比叡山ドライヴウェイは大津市田の谷峠から比叡山根本中堂・比叡山山頂を結ぶ8.1㎞にわたる有料道路で、田の谷峠から四明嶽駐車場までの往復に1670円かかります。
京都駅から比叡山山頂へ行く比叡山ドライブバスもありますが、京阪バス・京都バスとも昼間の運行です。
京都タワー
東にスカイツリーがあれば、西には京都タワーがあります。地上100mの高さから、「千年の都」京都市全体を眺めることができます。
エレベーターに乗ると、スピーカーから「ようこそおこしやす」という京都弁のあいさつが流れ、続く説明も、すべて京都弁です。はんなりした京都弁を聞きたい人にはお勧めです。
夜は自動車のライトにより、走る道が碁盤(ごばん)の目のようになっているのが、よくわかります。
面白いのは、京都一の繁華街である四条河原町から祇園へかけての一帯を中心とする北の方が、南よりも光が少ないことです。これは、京都市内の建造物に高さの制限があるためです。
営業時間は21時までですが、入場は20時40分までです。
利用料は770円です。
京都駅のまん前にあるので、アクセスは最高にいいですよ。
将軍塚と大日堂
さて、最後のお勧めスポットが将軍塚です。
ここは、桓武天皇が京を都と定めた時に、国家を守護する将軍像を造り、甲冑(かっちゅう)を着せ、弓矢を持たせて埋めたため、将軍塚と呼ばれるそうです。
また、征夷大将軍(せいいたいしょうぐん)、坂上田村麻呂(さかのうえたむらまろ)が葬られた場所という説もあるようです。
日本の国に一大事が起きる時、この将軍塚が鳴りひびき、動くと言われています。
2014年10月、この将軍塚の青竜殿に「清水の舞台」の4.6倍という広さの大舞台が完成しました。
将軍塚は東山粟田口の青蓮院の飛び地です。青蓮院の寺宝として有名な「青不動」の絵を修復してまつったのが青竜殿です。
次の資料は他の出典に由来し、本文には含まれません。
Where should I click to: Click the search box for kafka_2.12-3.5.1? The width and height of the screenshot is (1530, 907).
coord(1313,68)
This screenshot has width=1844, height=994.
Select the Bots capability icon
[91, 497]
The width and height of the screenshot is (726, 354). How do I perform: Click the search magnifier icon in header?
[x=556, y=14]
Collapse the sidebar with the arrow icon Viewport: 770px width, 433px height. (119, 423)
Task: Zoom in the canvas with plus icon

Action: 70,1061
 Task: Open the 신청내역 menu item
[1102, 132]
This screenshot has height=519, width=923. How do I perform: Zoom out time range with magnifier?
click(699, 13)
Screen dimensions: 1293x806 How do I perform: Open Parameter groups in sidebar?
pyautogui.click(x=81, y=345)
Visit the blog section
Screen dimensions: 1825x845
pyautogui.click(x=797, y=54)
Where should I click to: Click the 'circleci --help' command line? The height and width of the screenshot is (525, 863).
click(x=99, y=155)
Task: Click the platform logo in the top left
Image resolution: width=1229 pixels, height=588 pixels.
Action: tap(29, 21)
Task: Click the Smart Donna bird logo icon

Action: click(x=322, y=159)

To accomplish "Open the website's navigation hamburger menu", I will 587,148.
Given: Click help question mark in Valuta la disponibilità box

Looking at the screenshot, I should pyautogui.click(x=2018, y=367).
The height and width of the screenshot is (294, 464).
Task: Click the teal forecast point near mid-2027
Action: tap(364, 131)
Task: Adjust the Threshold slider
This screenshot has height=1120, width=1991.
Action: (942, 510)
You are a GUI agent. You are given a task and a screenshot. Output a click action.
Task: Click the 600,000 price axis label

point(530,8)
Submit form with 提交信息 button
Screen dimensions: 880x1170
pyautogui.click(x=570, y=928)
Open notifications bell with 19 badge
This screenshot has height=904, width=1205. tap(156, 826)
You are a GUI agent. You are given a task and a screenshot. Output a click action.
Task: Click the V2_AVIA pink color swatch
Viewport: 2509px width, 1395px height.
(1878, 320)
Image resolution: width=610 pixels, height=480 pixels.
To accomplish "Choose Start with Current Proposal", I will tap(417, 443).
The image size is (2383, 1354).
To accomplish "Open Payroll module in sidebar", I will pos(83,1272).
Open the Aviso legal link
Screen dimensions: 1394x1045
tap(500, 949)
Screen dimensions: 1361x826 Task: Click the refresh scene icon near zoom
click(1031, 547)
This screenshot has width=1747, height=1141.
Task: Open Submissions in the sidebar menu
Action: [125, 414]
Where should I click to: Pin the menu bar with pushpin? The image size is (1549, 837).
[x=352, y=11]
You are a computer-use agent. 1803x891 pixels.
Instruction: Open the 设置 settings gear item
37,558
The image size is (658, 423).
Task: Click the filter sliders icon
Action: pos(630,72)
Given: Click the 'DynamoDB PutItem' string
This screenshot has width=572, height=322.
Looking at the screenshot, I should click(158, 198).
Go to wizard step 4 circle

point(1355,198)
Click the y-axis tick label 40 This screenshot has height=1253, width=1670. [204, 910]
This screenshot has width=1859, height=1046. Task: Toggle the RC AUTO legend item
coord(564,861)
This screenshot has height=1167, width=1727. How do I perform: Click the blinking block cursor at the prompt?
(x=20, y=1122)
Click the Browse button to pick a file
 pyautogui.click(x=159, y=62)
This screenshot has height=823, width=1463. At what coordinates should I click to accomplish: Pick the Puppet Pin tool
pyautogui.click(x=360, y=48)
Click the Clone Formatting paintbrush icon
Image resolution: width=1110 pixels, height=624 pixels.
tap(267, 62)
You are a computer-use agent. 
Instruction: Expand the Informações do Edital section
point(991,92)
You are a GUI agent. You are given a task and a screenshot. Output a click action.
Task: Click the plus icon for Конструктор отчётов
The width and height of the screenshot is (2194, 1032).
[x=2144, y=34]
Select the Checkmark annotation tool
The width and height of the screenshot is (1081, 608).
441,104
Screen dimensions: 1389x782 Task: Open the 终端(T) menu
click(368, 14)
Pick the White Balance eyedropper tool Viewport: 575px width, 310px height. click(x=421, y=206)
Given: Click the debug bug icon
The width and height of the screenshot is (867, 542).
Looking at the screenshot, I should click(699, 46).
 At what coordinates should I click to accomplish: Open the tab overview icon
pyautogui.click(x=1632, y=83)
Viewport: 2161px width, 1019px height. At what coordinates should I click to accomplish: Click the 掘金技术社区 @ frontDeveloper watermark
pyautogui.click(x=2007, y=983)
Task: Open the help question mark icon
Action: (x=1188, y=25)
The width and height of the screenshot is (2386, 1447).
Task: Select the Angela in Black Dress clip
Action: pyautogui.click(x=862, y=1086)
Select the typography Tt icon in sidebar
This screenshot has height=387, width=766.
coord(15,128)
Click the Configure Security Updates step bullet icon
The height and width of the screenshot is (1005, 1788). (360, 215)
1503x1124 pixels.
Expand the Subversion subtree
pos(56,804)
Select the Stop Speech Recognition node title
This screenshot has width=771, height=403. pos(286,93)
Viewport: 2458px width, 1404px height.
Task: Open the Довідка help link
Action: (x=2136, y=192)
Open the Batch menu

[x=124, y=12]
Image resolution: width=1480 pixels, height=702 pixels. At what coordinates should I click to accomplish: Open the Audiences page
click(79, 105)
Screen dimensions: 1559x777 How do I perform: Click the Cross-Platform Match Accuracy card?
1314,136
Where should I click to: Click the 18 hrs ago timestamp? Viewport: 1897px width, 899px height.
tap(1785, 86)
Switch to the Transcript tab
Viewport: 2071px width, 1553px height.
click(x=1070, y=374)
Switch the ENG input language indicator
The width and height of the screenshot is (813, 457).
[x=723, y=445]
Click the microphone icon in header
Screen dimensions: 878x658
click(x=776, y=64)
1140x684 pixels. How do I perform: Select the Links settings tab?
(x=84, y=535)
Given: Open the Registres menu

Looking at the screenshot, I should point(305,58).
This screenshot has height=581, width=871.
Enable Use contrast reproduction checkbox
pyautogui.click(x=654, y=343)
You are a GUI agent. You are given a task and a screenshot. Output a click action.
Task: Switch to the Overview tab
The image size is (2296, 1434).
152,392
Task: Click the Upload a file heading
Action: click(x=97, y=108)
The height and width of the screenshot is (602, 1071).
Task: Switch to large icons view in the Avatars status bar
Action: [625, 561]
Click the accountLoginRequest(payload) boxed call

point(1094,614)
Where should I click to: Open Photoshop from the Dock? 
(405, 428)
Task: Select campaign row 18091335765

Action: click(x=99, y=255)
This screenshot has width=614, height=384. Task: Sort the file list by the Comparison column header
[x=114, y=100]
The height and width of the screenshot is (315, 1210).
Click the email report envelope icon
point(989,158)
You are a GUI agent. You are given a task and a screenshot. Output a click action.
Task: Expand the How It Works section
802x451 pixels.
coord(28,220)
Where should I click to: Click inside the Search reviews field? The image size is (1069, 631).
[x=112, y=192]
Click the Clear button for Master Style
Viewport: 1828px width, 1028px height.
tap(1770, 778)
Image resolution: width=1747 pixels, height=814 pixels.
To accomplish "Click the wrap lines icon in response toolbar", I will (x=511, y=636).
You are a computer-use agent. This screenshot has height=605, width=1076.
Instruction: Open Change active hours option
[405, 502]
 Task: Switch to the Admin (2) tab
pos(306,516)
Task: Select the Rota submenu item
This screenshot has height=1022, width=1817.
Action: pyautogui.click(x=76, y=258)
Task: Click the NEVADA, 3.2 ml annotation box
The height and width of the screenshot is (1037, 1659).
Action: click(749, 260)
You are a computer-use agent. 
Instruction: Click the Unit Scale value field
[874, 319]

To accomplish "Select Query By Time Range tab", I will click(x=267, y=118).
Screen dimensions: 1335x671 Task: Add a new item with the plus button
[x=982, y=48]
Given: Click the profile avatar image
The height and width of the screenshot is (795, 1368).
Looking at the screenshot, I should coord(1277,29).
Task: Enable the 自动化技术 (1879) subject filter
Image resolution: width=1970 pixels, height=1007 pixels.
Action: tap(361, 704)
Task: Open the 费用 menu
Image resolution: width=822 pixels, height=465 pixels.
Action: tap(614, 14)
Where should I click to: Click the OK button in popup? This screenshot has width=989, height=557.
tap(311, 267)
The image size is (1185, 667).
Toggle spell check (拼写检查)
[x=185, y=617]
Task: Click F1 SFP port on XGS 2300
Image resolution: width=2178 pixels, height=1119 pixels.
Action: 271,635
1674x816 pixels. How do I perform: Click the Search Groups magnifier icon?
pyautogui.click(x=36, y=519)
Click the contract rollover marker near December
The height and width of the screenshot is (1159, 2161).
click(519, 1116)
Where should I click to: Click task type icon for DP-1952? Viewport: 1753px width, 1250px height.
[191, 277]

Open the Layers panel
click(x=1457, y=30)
青竜殿は明治から大正時代の最高木造建築といわれる「平安道場」を移築したものなので、舞台も木造になっています。
この舞台は標高216m、八坂神社の真東にあります。目の前に銀閣寺、京都御所、さらに京都市中心部が一望できます。晴れていれば、大阪まで見えます。
ただ、この舞台から夜景が眺められるのは、春と秋のライトアップ期間だけです。
2015年春のライトアップは3月27日から4月12日までです。時間は17:00~21:00です。夜桜と夜景が楽しめるので、かなり人出が多いでしょう。
また、西の展望台からは五山送り火をすべて眺めることができます。
大日堂は青蓮院飛び地の中にある寺で、大日如来をおまつりしています。美しい庭園と「天望台」と称する展望台で知られています。ここも、春と秋、大文字送り火の時しか夜景を楽しめないようになっています。けれど、春と秋には庭園がライトアップされますし、東山連峰や白川地区が一望できて、「夜景の美しさは将軍塚よりもすばらしい」とほめる人が少なくありません。
将軍塚と大日堂へのアクセスは、地下鉄東西線蹴上駅からタクシーを利用するのが一番便利です。
昨年2014年10月~12月のライトアップ期間中は、青蓮院からシャトルバスが運行されました。